→ **Saved entries**
++++++++

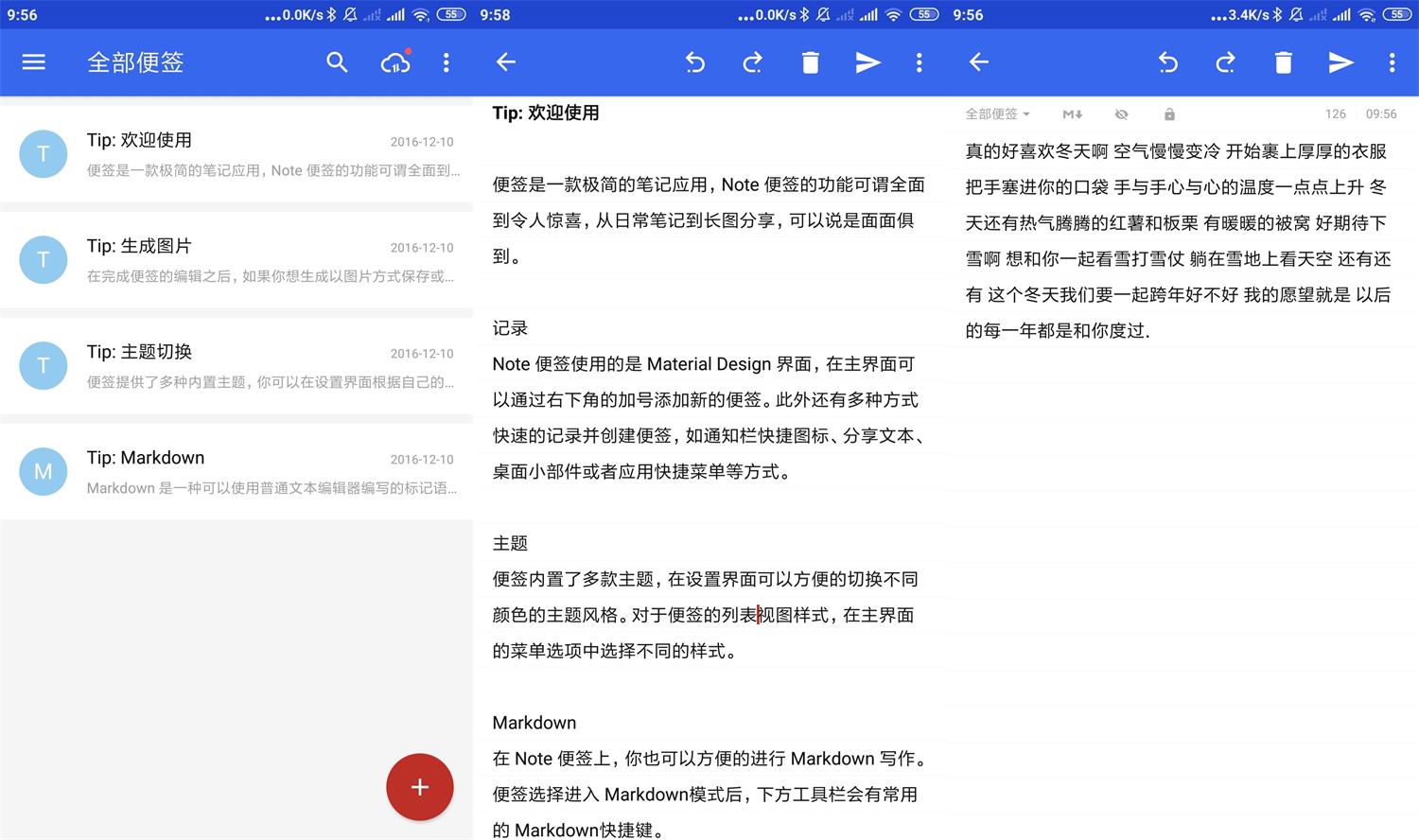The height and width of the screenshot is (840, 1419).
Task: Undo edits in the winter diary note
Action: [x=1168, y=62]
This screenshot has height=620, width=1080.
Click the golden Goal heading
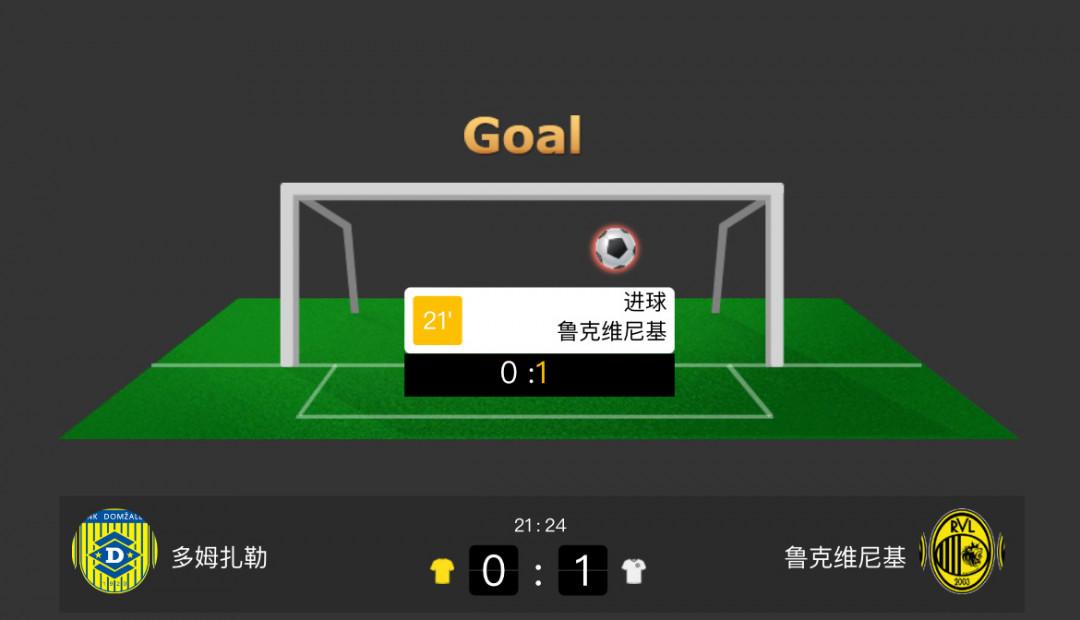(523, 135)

++++++++

Write out the line that contains "This screenshot has height=620, width=1080." and every line after it to the end of the data, exactly as they stand. Omit the pictures.

→ **Solution to this problem**
This screenshot has height=620, width=1080.
Click the golden Goal heading
(523, 135)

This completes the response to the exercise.